Borrelia burgdorferi (Lyme Disease)- An Overview

Borrelia burgdorferi is the causative agent of Lyme disease, mostly occurring in North America and Europe.

  • It is a member of the eubacterial phylum Spirochaetes named after their spiral or wave-like body and flagella.
  • B. burgdorferi is an obligate pathogen causing infections only in humans but can exist in other mammals as carriers.
  • In ticks, the bacteria is transmitted from infected rodents during their larval feeding. The infected ticks then feed on a broad range of animals transferring the bacteria to new hosts.
  • B. burgdorferi has an enzootic lifecycle as the bacteria transmits between Ixodes ticks and a vertebrate host. The vertebrate host can be a variety of small mammals, but infection occurs only in humans.
  • The disease in humans is Lyme disease which is a zoonotic, vector-borne disease that is transmitted via the saliva of the tick to a new human host.
  • The causative agent, B. burgdorferi is a Gram-negative pathogenic spirochete with a segmented genome composed of a linear chromosome and numerous linear and circular genomic plasmids.
  • Over the years, new pathogenic species of Borrelia have been discovered commonly named B. burgdorferi sensu lato, including species like B. afzelii and B. garinii.
  • The genus name Borrelia refers to Amedee Borrel who first made the distinction between Borrelia and other types of the spirochete.
  •  The species name ‘burgdorferi’ is taken from the name Burgdorfer, in the honor of Willy Burgdorfer who initially identified the species.
  • Lyme disease is characterized by the formation of bull-eye-type red-colored rash on different parts of the body.
  • Lyme disease occurs in three different stages as the infection gets severe with the progression of the disease.
  • When the bacteria reach the bloodstream in great numbers, it results in relapsing fever which can persist for a long period of time.
Borrelia burgdorferi (Lyme Disease)
Figure: Borrelia burgdorferi (Lyme Disease). Image Source: CDC.
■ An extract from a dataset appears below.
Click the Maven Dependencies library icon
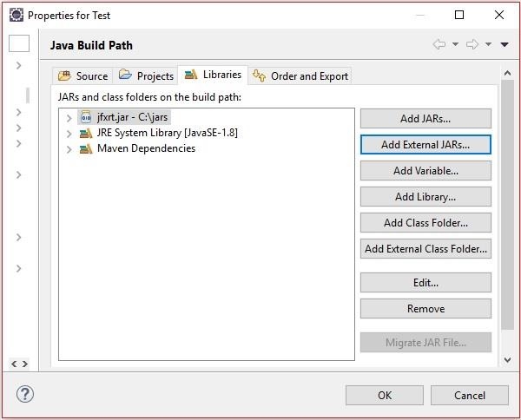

Classification of Borrelia burgdorferi

  • The genus Borrelia is placed in the phylum Spirochaetes that are defined by helical or spiral-shaped motile cells.
  • Borrelia burgdorferi was initially defined as a new species of the genus Borrelia in 1984 based on the characterization of other species of the same genus.
  • In recent years, the classification of B. burgdorferi has been modified based on its phenotypic and genotypic characteristics.
  • All the species of Borrelia have been classified into two major groups; the first group containing the agents of Lyme borreliosis and the second group containing species associated with relapsing fever.
  • The species belonging to the first group are designated as B. burgdorferi sensu lato consisting of various Lyme disease-causing species like B. garinii and B. afzelii. The name B. burgdorferi sensu strict is used to denote B. burgdorferi exclusively.
  • The species present in the B. burgdorferi group are not equally distributed throughout the world, out of which only three are known to cause infections in humans.
  • The genetic diversity within the species is due to various molecular mechanisms like mutations, deletions, a substitution that control the rate of genetic variability.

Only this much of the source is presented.